Obviously, feeling sorry for ourselves, and feeling anger for everyone else, especially those who are financially comfortable, and especially the Savior who seems to be silent in our suffering, we tend to pray less when we most certainly should be praying more.

But knocking at the front door is the Holy Spirit of the Merciful Messiah.

Unemployment is a golden opportunity to spend more time with God. Though it may be a suffering conversation, unemployment is a golden time to reevaluate our relationship with God, and with other people. It is a time to spend as much time as we can in prayer with the Crucified Jesus. It is a time to offer our suffering with his, and challenge our own compassion level for others suffering like us. It is a time to face our vices, seek repentance, go to confession, receive the Lord frequently, and seek the spiritual direction needed to gain victory over this thorn in our side.

It is a time to become Eucharistic. This means instead of isolation, seeking communion with our friends and family, fellow parishioners in the Mass, and picking a pet project of community charity…even if it is very modest in nature.

But let’s not get too carried away here!

Remember when I said I am a ‘semi’ hypocrite? Well, unemployment is a struggle, a burden, a wrestling match with the devil…and sometimes, like Jacob, a wrestle with God. I have gone to Mass without the energy to say a prayer, let alone a word. Total emptiness would be an accurate self-description. I have read Scriptures and wailed, and railed, to God. It wasn’t, and isn’t, pretty! But it is real. All of us have different baggage attached to our struggle with unemployment, and all of us experience it differently. Some better than others.
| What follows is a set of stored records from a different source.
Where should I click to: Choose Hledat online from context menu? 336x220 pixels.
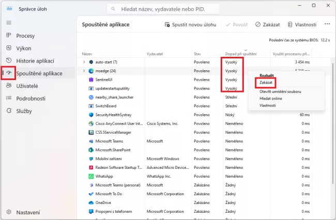pos(270,98)
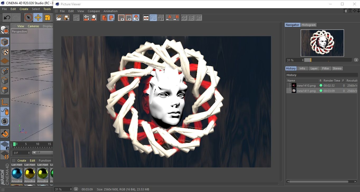Toggle the AB compare mode button

[x=146, y=18]
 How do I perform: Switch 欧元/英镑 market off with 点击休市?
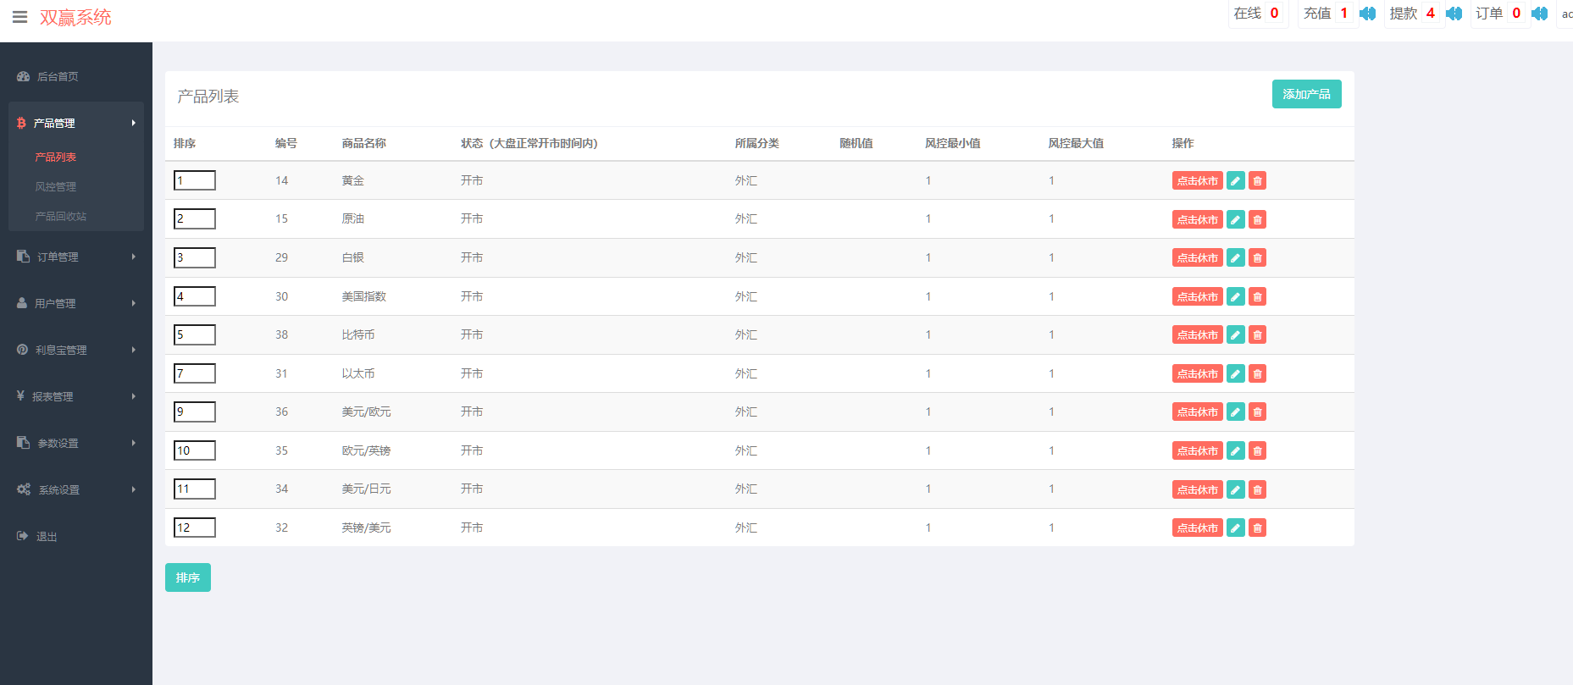click(x=1197, y=451)
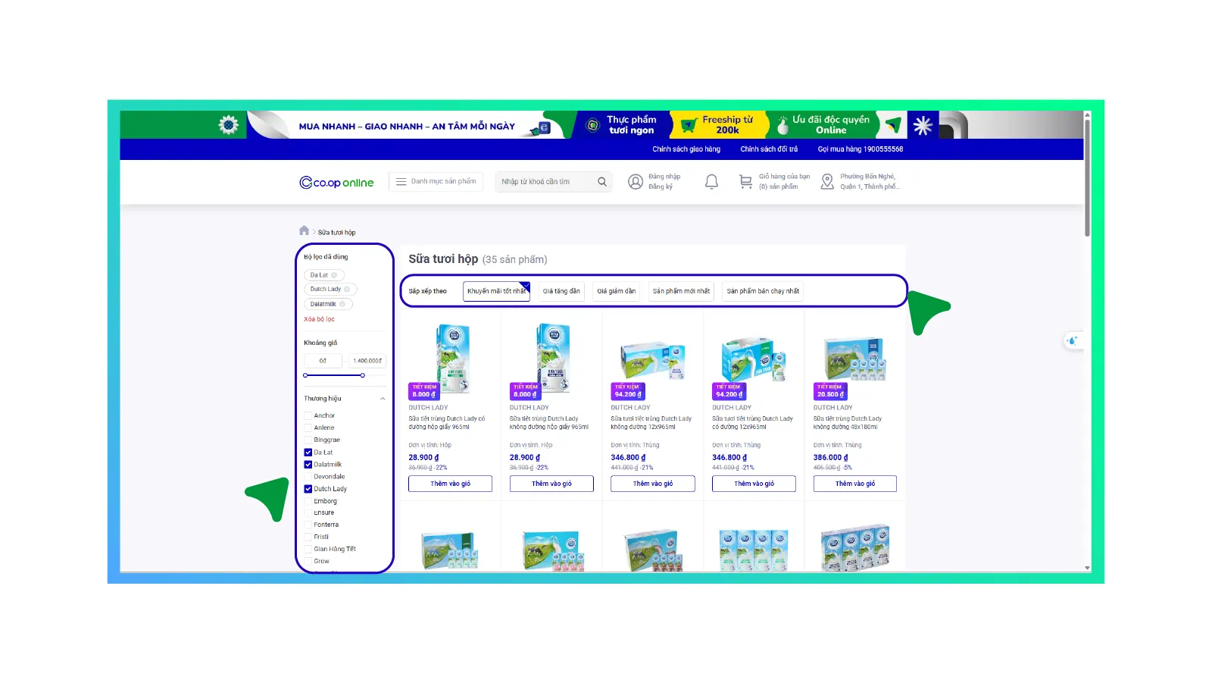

All I can say is that it doesn’t have to be a total prison sentence. There can be some amazing freedom in Christ within this dark storm.  Unemployment certainly can be a dying. But we have a choice to die with Christ, dying to ourselves, or to die as an angry and bitter victim of the paper tigers we set up for blame.

Remember, we are not alone. We are accompanied by millions of other battlers in this storm. And, infinitely more,  we are accompanied by the Lord of Mercy, faith, hope, strength, grace, and undying charity.

God bless!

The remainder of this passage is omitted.